On 8 December 2024, Gustavo Alexander Corredor Torres, alias "El Enano," the former leader of the AK-47 gang, was sentenced to 28 years in prison after admitting to organising the murder. Corredor Torres coordinated surveillance of Vásquez and arranged payments to those involved in the crime. Linda Yesbel Araque, alias "Yoqui," who allegedly drove the getaway motorbike, and another gang member, alias "Puré" or "El Cojo," identified as the gunman, were also prosecuted.

==Impact==
Vásquez’s murder highlighted the dangers faced by journalists in Colombia, particularly in Norte de Santander, a region where criminal organisations frequently target reporters. His death prompted widespread condemnation, including from UNESCO Director-General Audrey Azoulay, who called for accountability and condemned impunity for crimes against journalists.

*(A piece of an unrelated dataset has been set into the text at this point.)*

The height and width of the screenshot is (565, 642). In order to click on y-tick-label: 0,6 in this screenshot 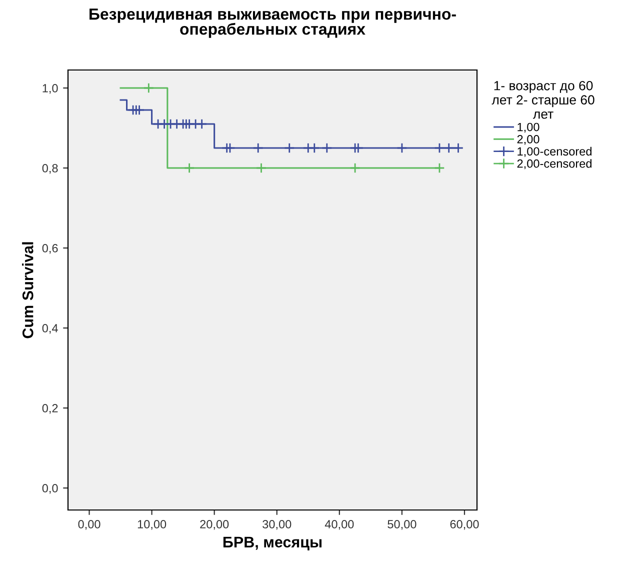, I will do `click(50, 249)`.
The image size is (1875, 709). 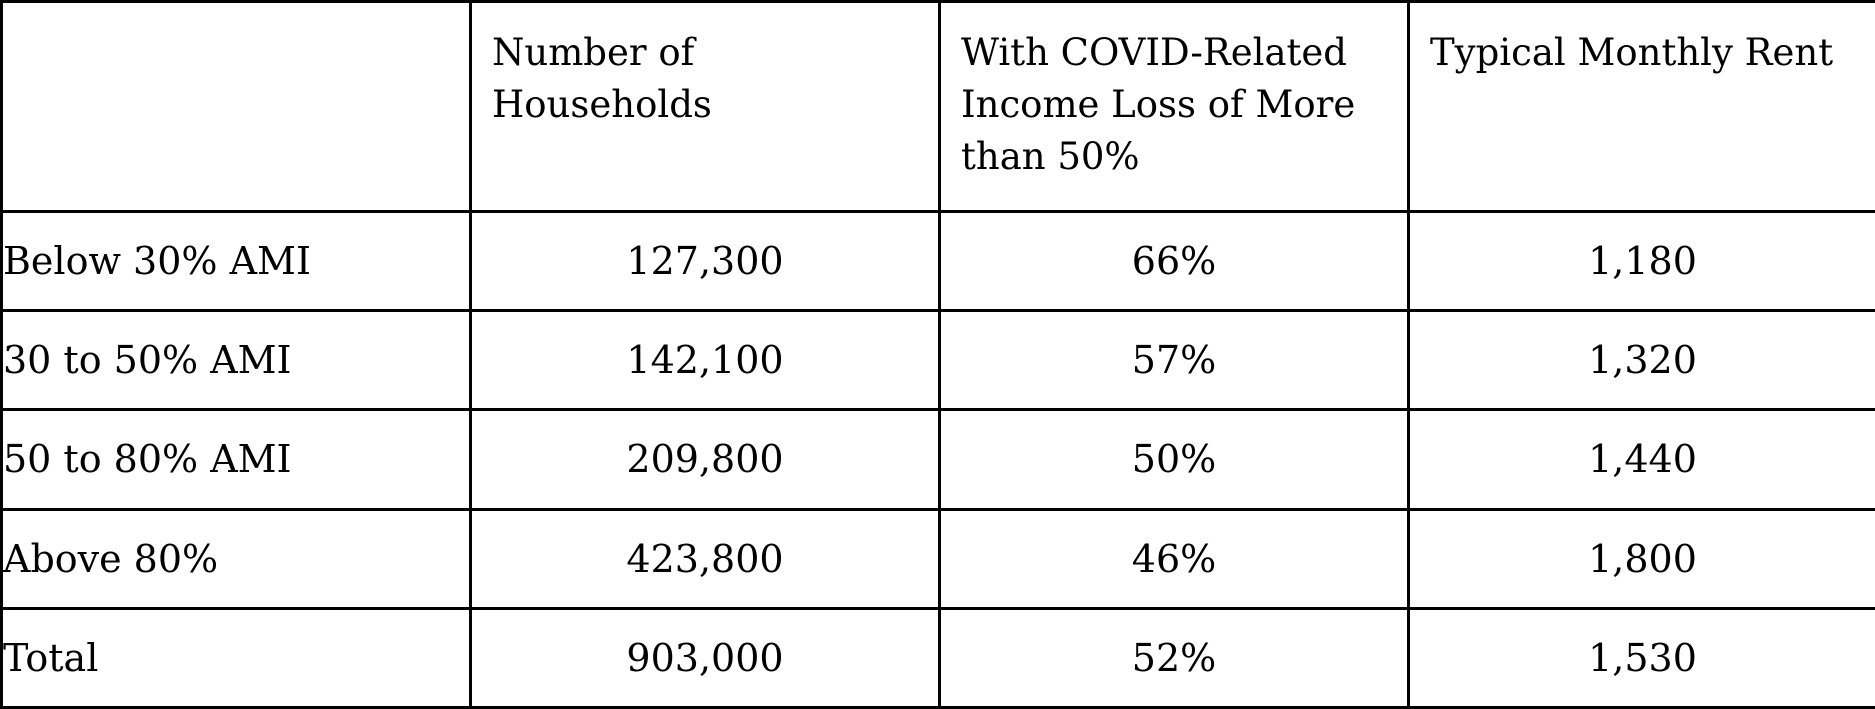 I want to click on table-row: 50 to 80% AMI 209,800 50% 1,440, so click(x=938, y=460).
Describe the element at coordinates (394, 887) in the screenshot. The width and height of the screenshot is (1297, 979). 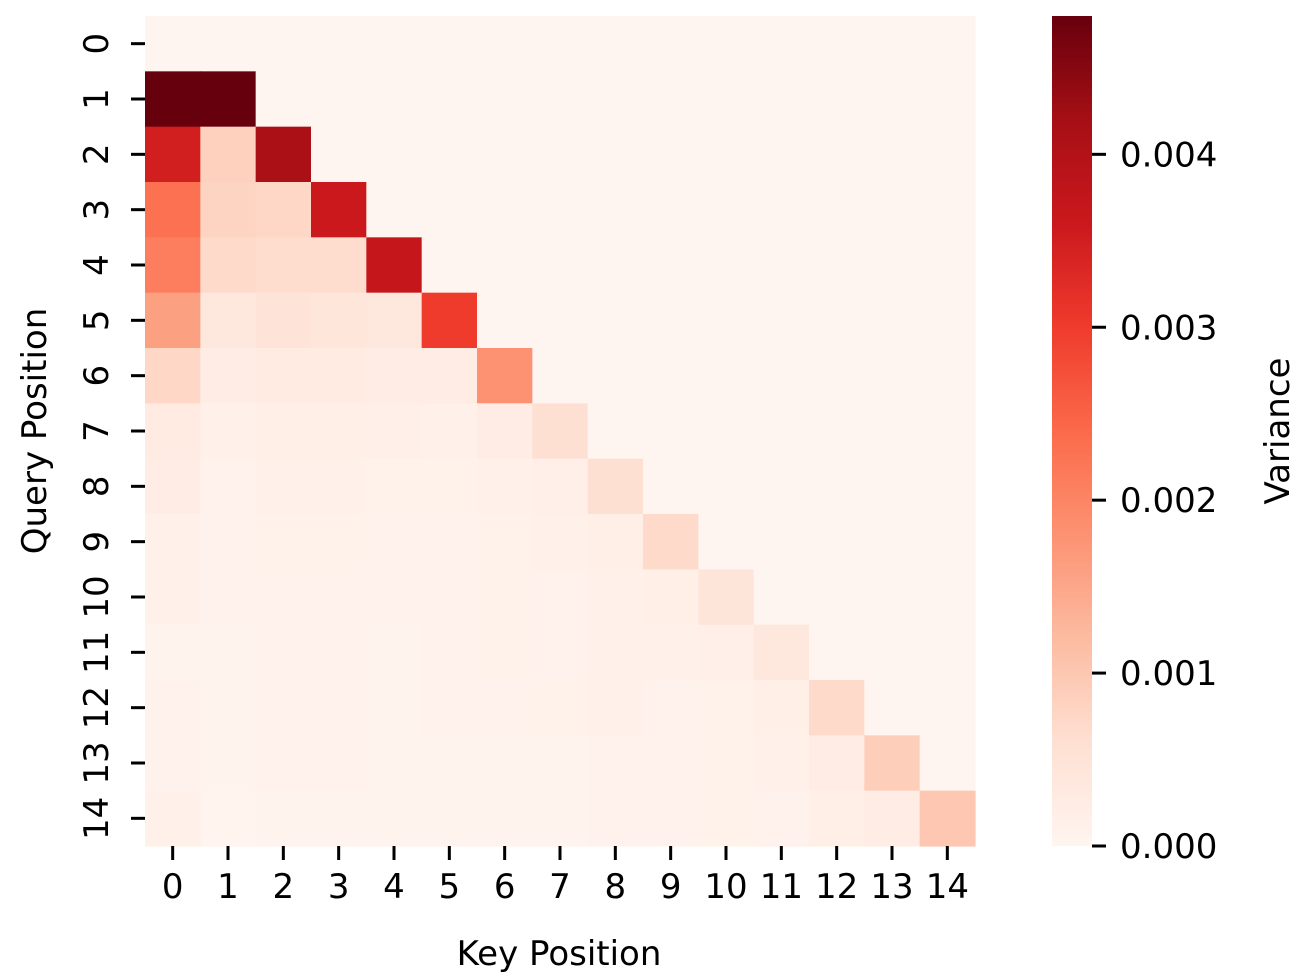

The murder had a chilling effect on local journalism, with many reporters abandoning investigative work due to fear of violence and inadequate protection.

==Legacy==

Vásquez is remembered for his commitment to uncovering corruption and holding public officials accountable. His work has been cited as an example of courageous journalism in a challenging environment. The case also reignited discussions about the safety of journalists in Colombia, leading to renewed calls for stronger protections and accountability for crimes against members of the press.